2. Description of the Prior Art
Capillary electrophoresis (CE) is used for the analysis of a wide variety of compounds according to size and charge. CE is beneficial because it allows for high resolution separations while using miniscule amounts of both samples and reagents. However, neutral compounds cannot be separated in this mode because they have no charge. Therefore, micellar capillary electrophoresis (MCE) was pioneered to separate neutral and charged species.
MCE uses micellar solutions to separate neutral and charged species. The addition of a charged micelle solution in the separation buffer allows for hydrophobic interaction between neutral analytes and the electrophorectically-mobile micelle phase which can afford separation. However, in MCE (as in all CE modes), the total capillary volume is typically in the microliter range. Therefore injection lengths are limited by the micrometer dimensions of the capillary to the millimeter range. As a result it is critical to develop sample stacking schemes which allow for longer injections without a loss of resolution of analytes.
However, sample stacking in MCE oftentimes proves problematic as most known stacking methods require a particular combination of micelle type, sample pH, electroosmotic flow rate, and separation-mode polarity. Further, the difference in ionic strength between separation buffer and sample matrix is oftentimes achieved by diluting the sample, which compromises resolution. The need exists for a simple, more universal stacking method not limited to micelle type, sample pH, electroosmotic flow rate, and separation-mode polarity. The need also exists for a stacking method useful for neutral species.
The present invention is directed to a method of preparing a device for electrophoresis which includes the step of achieving a desired conductivity in a sample of analytes through any appropriate mechanism. Such mechanisms can include the addition of salts, the addition of conductive species not considered to be salts, the addition of pH buffers, the addition of conductive species having a higher electrophoretic mobility than that of the buffer ions, the elimination of organic modifiers (which decreases conductivity), the utilization of naturally high-conductivity samples and the dilution of high-conductivity by the addition of organic modifiers or water. The conductivity of the sample analytes is measured relative to a buffer, in which electrophoretic separation occurs. The desired conductivity of the sample of analytes may be achieved by modifying the characteristics of the buffer through any appropriate mechanism. Such mechanisms can include the reduction or elimination of salts, the reduction or elimination of conductive species not considered to be salts, the reduction or elimination of pH buffers, the maintenance, addition, or elimination of conductive species with electrophoretic mobility which are lower than the mobility of the sample matrix conductive species, the addition of organic modifiers, or the addition of conductive species.

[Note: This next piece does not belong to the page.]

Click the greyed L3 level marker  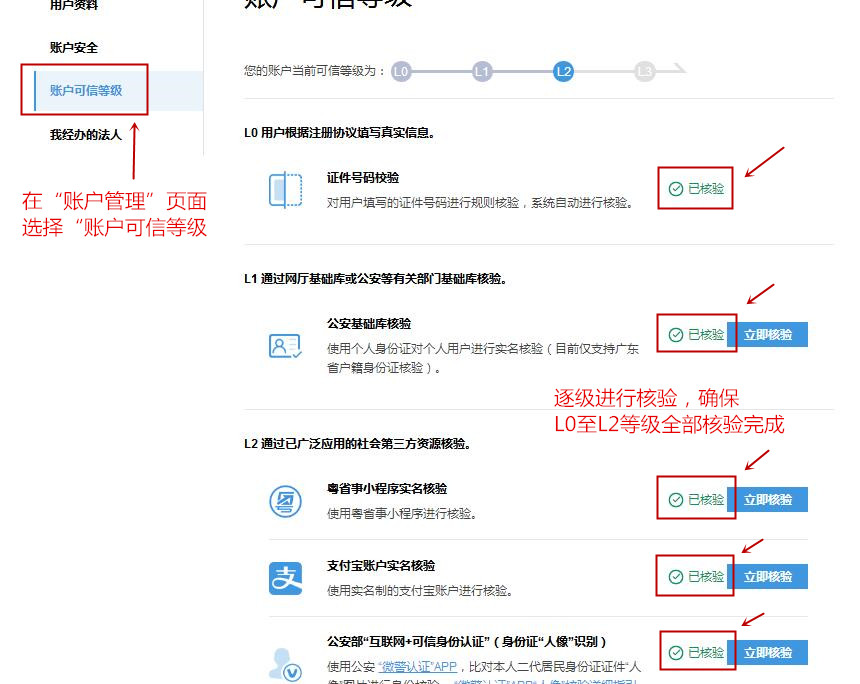(645, 71)
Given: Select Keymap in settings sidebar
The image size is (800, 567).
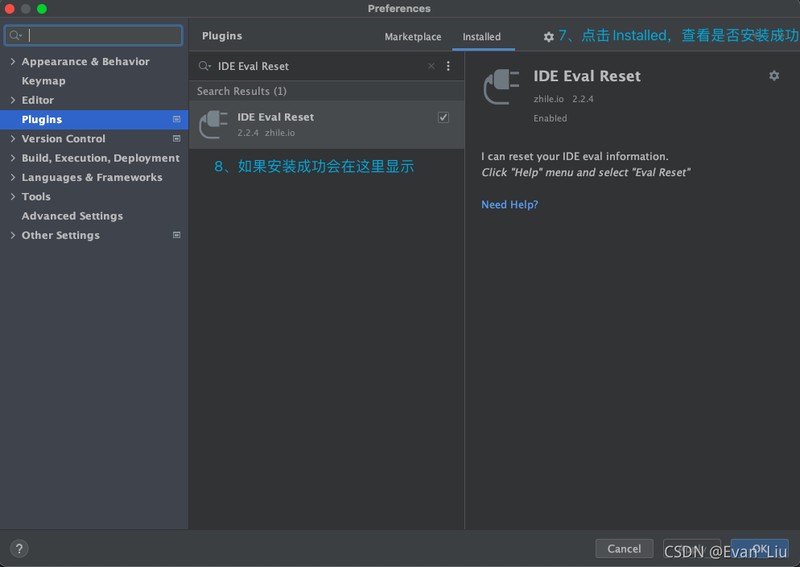Looking at the screenshot, I should pyautogui.click(x=43, y=81).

A plug of the sample is injected either through pressure or by applying an electric field into a capillary (a filament type of device), a microchannel on a microchip, or any other type of device in which electrophoretic separation can occur.

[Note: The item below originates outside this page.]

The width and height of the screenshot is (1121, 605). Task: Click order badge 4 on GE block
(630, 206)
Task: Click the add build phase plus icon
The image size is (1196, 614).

An electric field is applied which causes field amplification in the separation buffer. That causes stacking of buffer ions against the sample which subsequently causes stacking of the sample components. Stacking of the sample components is believed to cause reverse isotachophoresis due to the higher mobility anion in the sample matrix occurring at a higher concentration than the separation buffer ion. That causes stacking of the separation buffer ion against the sample which subsequently causes stacking of the sample components. When the sample is electrokinetically injected, the foregoing processes begin during electrokinetic injection and continue after the electrokinetic injection is completed.
One benefit of the present invention is that it provides a method of stacking that is independent of the pH, micelle type, electroosmotic flow, and separation-mode polarity. This method is also applicable to a wide variety of buffer systems and does not require sample dilution.
Electrokinetic injection is counterintuitive because a neutral analyte will have no electrophoretic mobility in an electric field in the absence of a carrier vector such as a micelle. Therefore electroinjection of neutral analytes without a carrier vector is a novel benefit of the present invention. This method of the present invention, that is, utilizing electroinjection, is potentially more than an order of magnitude more powerful for concentrating neutral analytes than prior art mechanisms.
Additionally, as the present invention can utilize electrokinetic injection, it allows translation of high-salt stacking from the capillary to the microchip format. The method of the present invention can be translated directly to the microchip format with existing channel technology, that is, a simple separation channel with a cross-T injection channel. It is possible to utilize the microchip format because the present invention may be driven electrokinetically, which is currently the only practical mode of sample injection on the microchip format. Those, and other advantage and benefits of the present invention will become apparent from the Detailed Description of the Preferred Embodiment herein below.